§ Provided entries:
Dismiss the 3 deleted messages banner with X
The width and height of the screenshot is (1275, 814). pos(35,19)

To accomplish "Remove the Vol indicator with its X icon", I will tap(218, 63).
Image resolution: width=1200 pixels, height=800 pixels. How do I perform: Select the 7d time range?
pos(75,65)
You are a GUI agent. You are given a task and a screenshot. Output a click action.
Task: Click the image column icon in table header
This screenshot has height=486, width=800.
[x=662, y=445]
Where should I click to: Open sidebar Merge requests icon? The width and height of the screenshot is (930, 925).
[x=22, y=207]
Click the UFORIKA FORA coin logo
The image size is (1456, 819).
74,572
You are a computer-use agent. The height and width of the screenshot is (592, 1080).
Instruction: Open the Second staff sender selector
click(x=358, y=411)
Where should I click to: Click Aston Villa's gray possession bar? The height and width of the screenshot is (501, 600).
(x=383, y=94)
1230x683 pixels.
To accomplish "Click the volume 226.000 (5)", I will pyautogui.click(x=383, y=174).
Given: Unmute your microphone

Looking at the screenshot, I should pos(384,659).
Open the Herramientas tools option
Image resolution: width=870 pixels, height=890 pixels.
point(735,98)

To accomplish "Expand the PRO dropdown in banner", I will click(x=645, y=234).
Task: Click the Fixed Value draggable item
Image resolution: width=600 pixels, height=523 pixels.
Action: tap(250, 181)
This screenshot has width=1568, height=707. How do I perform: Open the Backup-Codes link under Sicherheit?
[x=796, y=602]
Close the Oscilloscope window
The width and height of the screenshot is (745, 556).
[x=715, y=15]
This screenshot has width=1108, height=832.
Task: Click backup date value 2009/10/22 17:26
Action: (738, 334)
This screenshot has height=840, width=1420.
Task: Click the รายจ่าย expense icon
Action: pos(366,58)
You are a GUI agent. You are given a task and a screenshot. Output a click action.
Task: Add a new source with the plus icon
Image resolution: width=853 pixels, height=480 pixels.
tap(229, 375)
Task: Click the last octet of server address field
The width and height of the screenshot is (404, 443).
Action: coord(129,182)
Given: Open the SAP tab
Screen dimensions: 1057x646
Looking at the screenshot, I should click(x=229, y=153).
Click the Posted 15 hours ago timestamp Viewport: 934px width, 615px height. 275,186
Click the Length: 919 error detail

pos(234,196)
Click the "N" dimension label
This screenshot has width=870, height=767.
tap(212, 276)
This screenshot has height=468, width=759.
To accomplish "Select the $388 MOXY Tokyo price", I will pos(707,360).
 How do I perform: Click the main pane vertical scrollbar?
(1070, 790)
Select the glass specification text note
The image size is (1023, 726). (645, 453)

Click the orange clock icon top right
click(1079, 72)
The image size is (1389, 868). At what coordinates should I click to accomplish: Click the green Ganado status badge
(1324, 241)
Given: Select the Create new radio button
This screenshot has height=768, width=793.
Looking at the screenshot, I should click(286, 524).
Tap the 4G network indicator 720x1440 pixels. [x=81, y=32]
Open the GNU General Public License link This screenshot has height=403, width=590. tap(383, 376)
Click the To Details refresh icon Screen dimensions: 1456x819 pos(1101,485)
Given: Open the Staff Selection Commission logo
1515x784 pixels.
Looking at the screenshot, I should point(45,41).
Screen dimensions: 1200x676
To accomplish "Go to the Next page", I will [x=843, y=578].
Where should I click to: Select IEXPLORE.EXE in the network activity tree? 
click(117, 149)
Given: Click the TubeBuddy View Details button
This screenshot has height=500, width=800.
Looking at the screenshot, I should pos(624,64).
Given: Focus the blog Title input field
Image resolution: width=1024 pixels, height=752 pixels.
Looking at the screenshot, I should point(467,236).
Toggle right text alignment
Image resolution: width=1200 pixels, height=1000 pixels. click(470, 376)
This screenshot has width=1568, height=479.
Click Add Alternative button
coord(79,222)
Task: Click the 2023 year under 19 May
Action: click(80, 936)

§ Task description:
Please copy only these lines, exactly: the first line of the records through the line containing "You are a computer-use", ends included.

§ Written answer:
Dismiss the 3 deleted messages banner with X
The width and height of the screenshot is (1275, 814). pos(35,19)

To accomplish "Remove the Vol indicator with its X icon", I will tap(218, 63).
Image resolution: width=1200 pixels, height=800 pixels. How do I perform: Select the 7d time range?
pos(75,65)
You are a GUI agent. You are given a task and a screenshot. Output a click action.
Task: Click the image column icon in table header
This screenshot has height=486, width=800.
[x=662, y=445]
Where should I click to: Open sidebar Merge requests icon? The width and height of the screenshot is (930, 925).
[x=22, y=207]
Click the UFORIKA FORA coin logo
The image size is (1456, 819).
74,572
You are a computer-use agent. The height and width of the screenshot is (592, 1080).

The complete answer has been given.